> [Exercise]
The printed result should hold only the lines from the opening of the data through the line bearing "Assicurazione Qualità (587, 272)", exactly as given and without pictures.

§

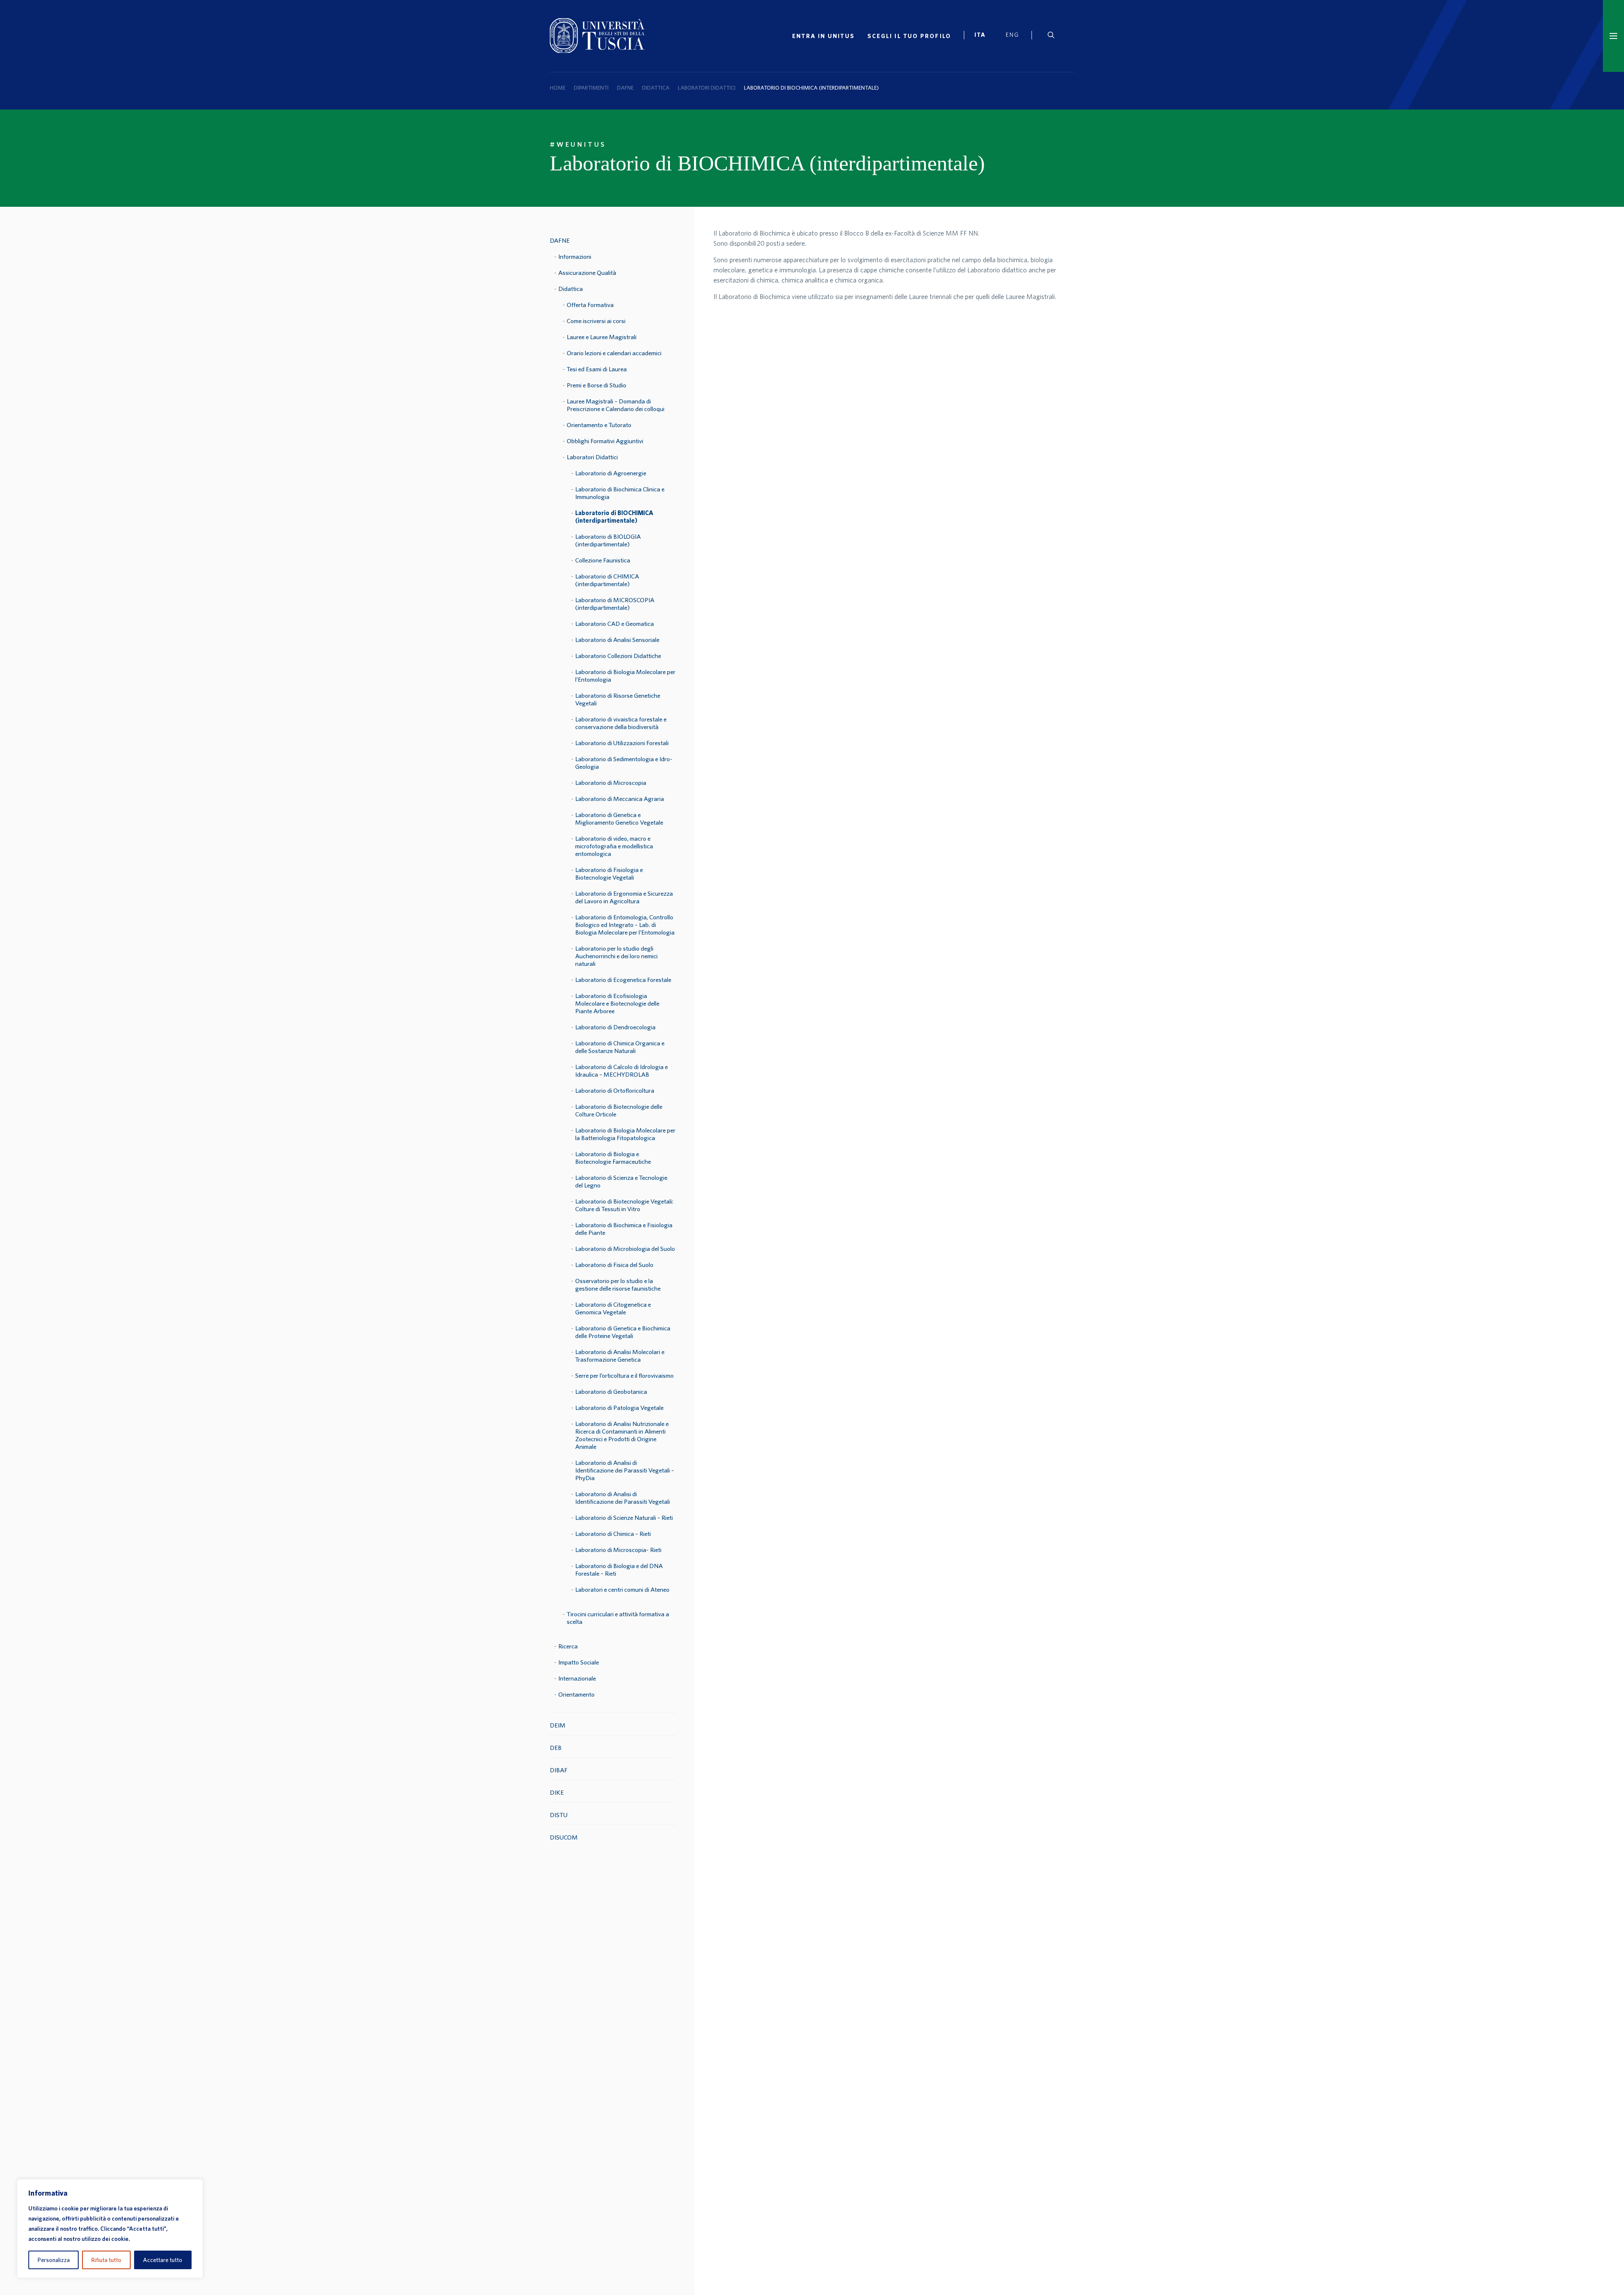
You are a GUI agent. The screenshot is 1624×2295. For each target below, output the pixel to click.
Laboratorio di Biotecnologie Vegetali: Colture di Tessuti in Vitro (624, 1205)
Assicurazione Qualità (587, 272)
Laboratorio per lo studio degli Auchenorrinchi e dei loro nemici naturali (616, 956)
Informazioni (574, 256)
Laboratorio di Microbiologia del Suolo (625, 1248)
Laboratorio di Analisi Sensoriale (617, 639)
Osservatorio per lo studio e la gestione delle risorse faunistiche (618, 1284)
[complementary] (110, 2228)
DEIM (557, 1725)
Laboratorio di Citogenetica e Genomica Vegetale (613, 1308)
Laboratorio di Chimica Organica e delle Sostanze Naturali (619, 1046)
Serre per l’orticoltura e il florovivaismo (624, 1375)
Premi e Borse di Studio (596, 385)
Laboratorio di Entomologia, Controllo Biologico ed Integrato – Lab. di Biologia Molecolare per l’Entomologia (625, 924)
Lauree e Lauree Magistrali (601, 336)
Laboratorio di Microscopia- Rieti (618, 1549)
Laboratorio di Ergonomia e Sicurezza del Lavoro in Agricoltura (624, 897)
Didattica (655, 88)
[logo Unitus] (597, 50)
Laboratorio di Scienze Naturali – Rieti (624, 1517)
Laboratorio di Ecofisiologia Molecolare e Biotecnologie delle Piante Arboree (617, 1003)
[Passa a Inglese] (1016, 36)
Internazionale (577, 1678)
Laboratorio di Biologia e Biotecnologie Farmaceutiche (613, 1157)
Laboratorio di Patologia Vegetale (619, 1407)
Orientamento (576, 1694)
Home (557, 88)
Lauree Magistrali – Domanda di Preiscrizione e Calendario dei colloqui (615, 405)
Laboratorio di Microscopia (610, 782)
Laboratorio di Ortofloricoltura (614, 1090)
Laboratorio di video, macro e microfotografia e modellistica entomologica (614, 846)
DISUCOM (564, 1837)
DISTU (559, 1814)
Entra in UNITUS (823, 36)
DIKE (557, 1792)
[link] (983, 36)
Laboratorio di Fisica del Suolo (614, 1264)
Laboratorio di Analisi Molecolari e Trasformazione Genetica (619, 1355)
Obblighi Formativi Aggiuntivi (605, 440)
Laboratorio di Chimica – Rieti (613, 1533)
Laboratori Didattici (706, 88)
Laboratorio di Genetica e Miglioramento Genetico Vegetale (619, 818)
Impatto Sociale (578, 1662)
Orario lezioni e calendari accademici (614, 352)
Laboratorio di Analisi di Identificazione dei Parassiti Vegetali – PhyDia (624, 1470)
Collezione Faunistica (602, 560)
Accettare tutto (162, 2260)
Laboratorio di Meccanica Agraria (619, 798)
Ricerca (568, 1646)
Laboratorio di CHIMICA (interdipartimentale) (607, 580)
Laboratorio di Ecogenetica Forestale (623, 979)
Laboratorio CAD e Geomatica (614, 623)
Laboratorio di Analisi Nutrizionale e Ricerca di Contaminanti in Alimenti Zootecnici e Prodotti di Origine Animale (622, 1435)
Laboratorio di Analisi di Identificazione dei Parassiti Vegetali (622, 1497)
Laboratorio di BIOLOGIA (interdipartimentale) (608, 540)
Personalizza (54, 2260)
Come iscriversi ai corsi (596, 320)
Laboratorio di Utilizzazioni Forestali (622, 742)
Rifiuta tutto (106, 2260)
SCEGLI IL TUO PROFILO (909, 36)
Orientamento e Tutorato (599, 424)
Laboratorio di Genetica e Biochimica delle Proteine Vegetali (622, 1331)
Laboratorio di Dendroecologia (615, 1027)
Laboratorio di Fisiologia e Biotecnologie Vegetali (609, 873)
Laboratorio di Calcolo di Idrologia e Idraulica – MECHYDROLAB (621, 1070)
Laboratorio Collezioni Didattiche (618, 655)
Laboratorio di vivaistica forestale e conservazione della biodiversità (621, 723)
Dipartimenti (591, 88)
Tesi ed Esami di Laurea (597, 369)
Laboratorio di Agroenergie (610, 473)
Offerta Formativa (590, 304)
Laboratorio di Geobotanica (611, 1391)
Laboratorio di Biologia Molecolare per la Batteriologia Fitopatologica (625, 1134)
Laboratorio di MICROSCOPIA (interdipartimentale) (614, 603)
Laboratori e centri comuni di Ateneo (622, 1589)
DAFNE (625, 88)
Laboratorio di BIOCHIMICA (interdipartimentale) (614, 516)
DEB (556, 1747)
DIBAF (559, 1770)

§

> [Task output]
You are a GUI agent. The screenshot is 1624×2295. For each target below, output the pixel to click.
Laboratorio di Biotecnologie Vegetali: Colture di Tessuti in Vitro (624, 1205)
Assicurazione Qualità (587, 272)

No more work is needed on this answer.